Nel secondo motivo la Compagnia ha contestato anche il "travisamento delle prove; omessa e/o erronea valutazione di prove decisive ai fini della pronunzia e/o violazione e/o falsa applicazione degli artt. 115 e 116 c.p.c.". Invero la Corte di Appello avrebbero basato la colpa per l’assenza della dovuta vigilanza da parte degli insegnanti sulla base del fatto che i docenti avessero lasciato liberi gli studenti di sciare, senza quindi avere contezza delle loro capacità sciistiche in una pista impegnativa. A contrasto di quando addotto, in primo luogo, la Compagnia Assicurativa rilevava che non era stato rilevato l’assenso alla partecipazione alla gara da parte dei genitori della danneggiata i quali, dunque, confermavano le abilità sciistiche della stessa. Inoltre, gli stessi genitori avevano sottoscritto anche l'autorizzazione di esonero della responsabilità per eventuali incidenti che sarebbero potuti accadere.
L’assenza della vigilanza contrastava, inoltre, con le numerose testimonianze che provava come ogni pista risultava sotto la sorveglianza di un professore. Infine la mancata presenza della professoressa al momento dell'incidente non era da considerare una circostanze idonea a dimostrare la sussistenza di una culpa in vigilando, dal momento che, come dimostrato nel corso del giudizio, la stessa era comunque presente sulla pista da sci.
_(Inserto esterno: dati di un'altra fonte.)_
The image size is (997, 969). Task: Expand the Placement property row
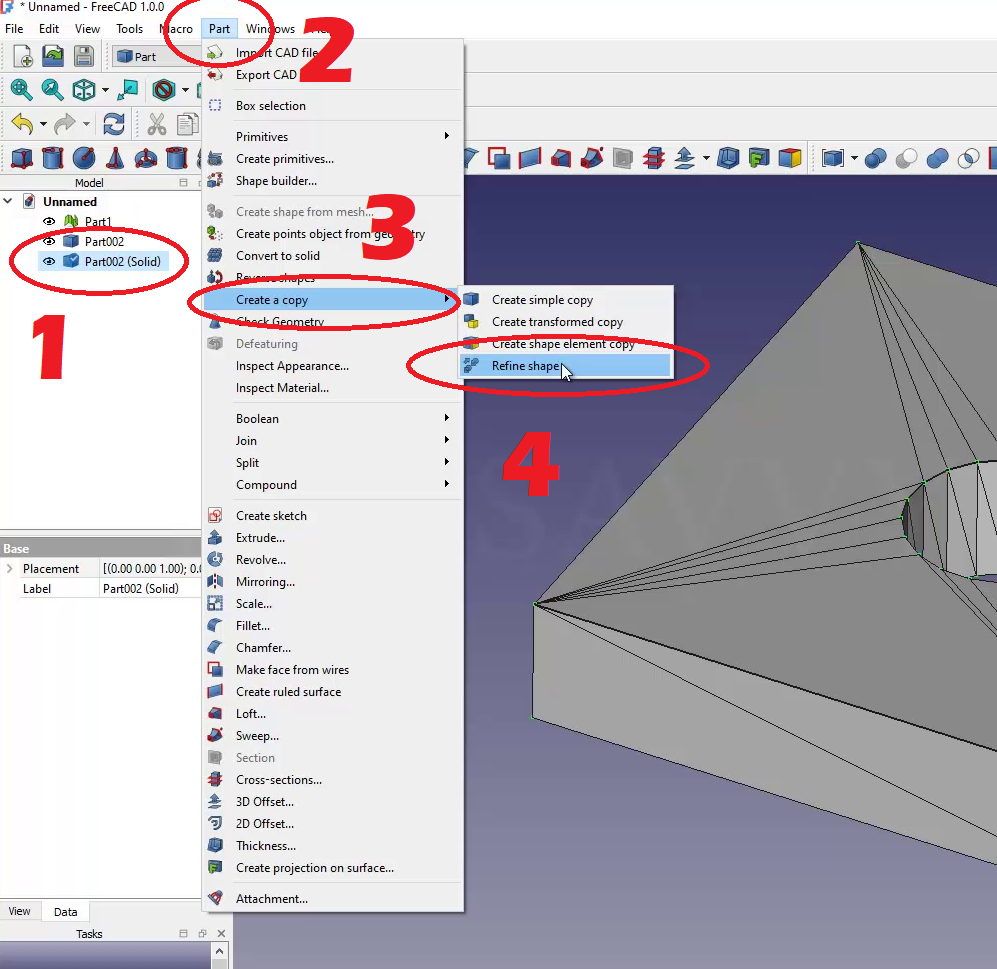[10, 569]
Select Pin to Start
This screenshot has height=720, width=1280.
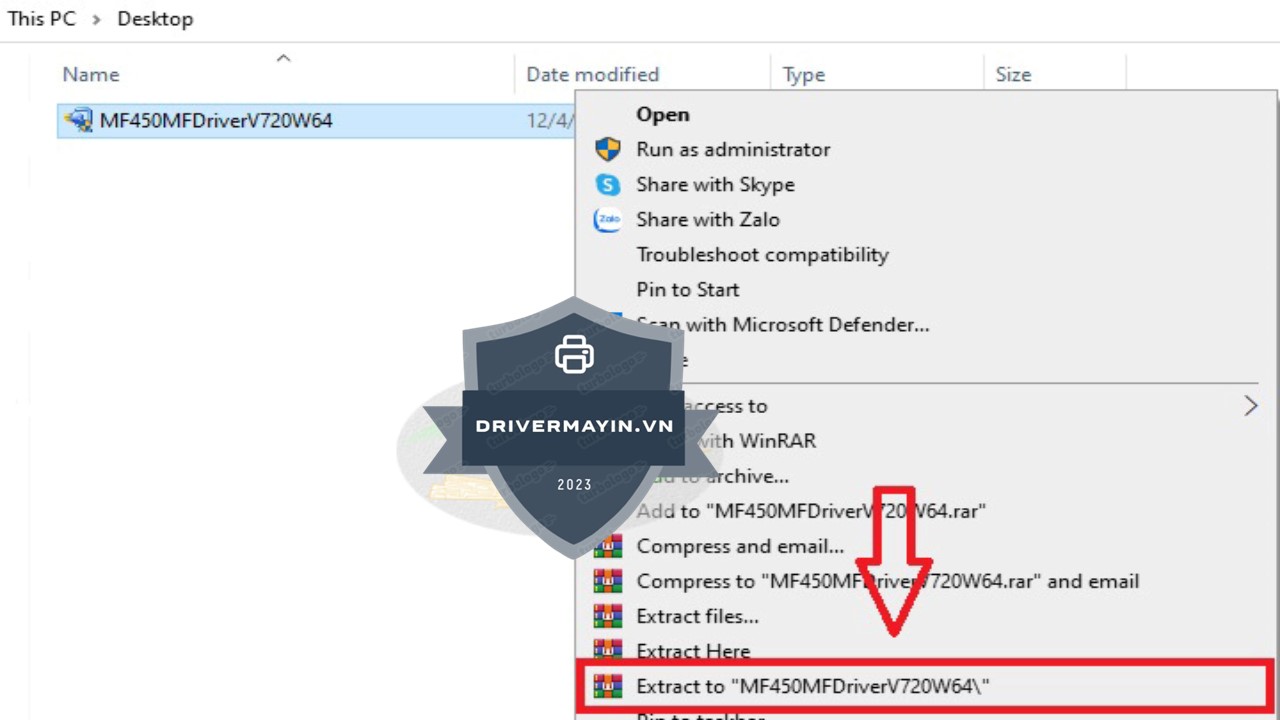click(688, 290)
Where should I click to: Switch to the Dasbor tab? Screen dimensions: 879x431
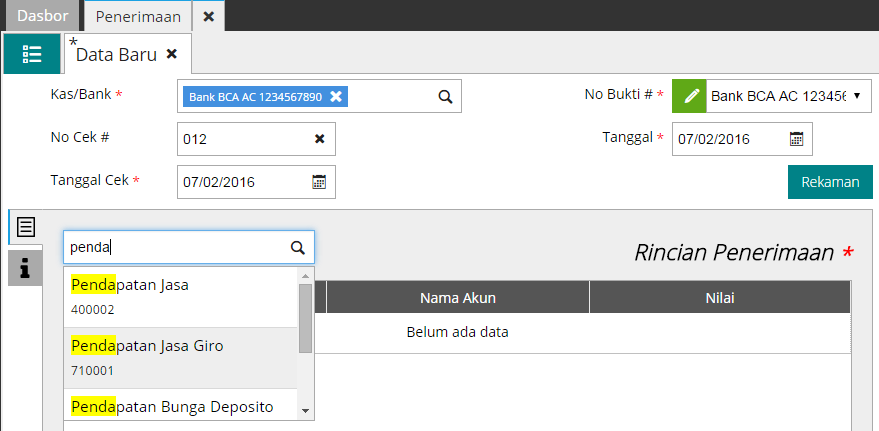click(43, 16)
Sulla base delle ragioni fattuali e giuridiche fin qui esposte, gli Ermellini hanno accolto i motivi dei ricorrenti ribadendo un principio importante in tema di normativa scolastica: la natura contrattuale che lega l’istituto scolastico agli allievi/famiglia e le relative conseguenze dei suoi inadempimenti.
Nel caso di specie, la Cassazione ha ribadito il principio- ormai consolidato in giurisprudenza- relativa alla natura contrattualistica del rapporto scuola/allievi il quale “importa obblighi di sorveglianza (Cass. 8811/ 2020; Cass. 10516/ 2017; Cass. 2695/n 2016)" in quanto, a prescindere da tale accettazione formale, si istituisce tra alunno (o suoi rappresentanti) e scuola un contatto sociale che tiene gli effetti del contratto (Cass. 5067/2010).” Di conseguenza, un eventuale violazione di esso comporta, secondo un recente filone giurisprudenziale, in ragione dell’ art. 2697 cc che sull’attore gravi “la prova del nesso causale fra la condotta dell'obbligato inadempiente e il pregiudizio di cui si chiede il risarcimento". (Cass. 8849/2021).
Ribadendo il principio giurisprudenziale appena indicato, la Suprema Corte ha dunque rilevato un erronea applicazione dell'onere della prova a carico dei convenuti, che non ha tenuto in considerazione che la prova del nesso causale grava sul danneggiato.